_What you are asked to do_:
Find every line in the records below that holds the word "computer", and copy each one.

--- Information supplied ---

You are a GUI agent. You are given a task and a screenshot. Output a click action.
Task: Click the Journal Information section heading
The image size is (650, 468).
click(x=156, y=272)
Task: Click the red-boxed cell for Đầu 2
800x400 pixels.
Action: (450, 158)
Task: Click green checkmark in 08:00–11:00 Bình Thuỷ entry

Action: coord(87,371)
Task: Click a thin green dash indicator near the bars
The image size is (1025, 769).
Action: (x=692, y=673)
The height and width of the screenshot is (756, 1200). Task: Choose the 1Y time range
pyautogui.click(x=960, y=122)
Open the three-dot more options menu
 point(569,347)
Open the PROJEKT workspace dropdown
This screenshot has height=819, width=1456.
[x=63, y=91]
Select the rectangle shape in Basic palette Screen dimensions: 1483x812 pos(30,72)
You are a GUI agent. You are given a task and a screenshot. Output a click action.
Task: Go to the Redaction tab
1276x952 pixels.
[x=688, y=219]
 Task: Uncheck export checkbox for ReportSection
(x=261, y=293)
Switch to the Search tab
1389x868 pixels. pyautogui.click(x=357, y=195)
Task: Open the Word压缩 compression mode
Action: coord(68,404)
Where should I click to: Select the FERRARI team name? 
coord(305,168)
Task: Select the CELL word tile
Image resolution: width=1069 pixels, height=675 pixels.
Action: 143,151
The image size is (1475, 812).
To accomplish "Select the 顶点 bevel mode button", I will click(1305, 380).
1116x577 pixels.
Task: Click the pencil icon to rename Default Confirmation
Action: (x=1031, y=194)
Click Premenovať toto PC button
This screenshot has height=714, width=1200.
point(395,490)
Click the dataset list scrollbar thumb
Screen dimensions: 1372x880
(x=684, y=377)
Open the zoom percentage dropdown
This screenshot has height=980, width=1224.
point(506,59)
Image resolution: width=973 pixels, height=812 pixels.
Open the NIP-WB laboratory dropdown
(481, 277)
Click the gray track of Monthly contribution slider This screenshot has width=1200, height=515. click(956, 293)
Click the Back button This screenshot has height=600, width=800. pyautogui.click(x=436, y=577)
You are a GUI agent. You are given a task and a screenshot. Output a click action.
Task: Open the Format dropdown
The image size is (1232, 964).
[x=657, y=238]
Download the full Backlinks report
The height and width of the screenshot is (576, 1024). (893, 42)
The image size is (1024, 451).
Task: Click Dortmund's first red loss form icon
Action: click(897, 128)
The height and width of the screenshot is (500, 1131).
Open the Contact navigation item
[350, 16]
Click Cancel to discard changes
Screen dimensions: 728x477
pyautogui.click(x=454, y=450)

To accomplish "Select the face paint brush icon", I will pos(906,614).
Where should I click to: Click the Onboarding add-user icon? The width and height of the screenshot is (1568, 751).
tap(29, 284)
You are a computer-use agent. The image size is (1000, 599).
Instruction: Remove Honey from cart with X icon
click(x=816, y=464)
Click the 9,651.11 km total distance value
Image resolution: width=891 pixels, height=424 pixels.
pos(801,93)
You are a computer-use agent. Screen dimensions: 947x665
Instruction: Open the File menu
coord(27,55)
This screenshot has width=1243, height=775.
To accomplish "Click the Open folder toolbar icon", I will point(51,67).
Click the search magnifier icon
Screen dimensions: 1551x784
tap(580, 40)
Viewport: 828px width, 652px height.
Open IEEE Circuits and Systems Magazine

---

_Output of the task_:
You are a computer-use agent. The image size is (1000, 599).
You are a computer-use agent. Screen dimensions: 947x665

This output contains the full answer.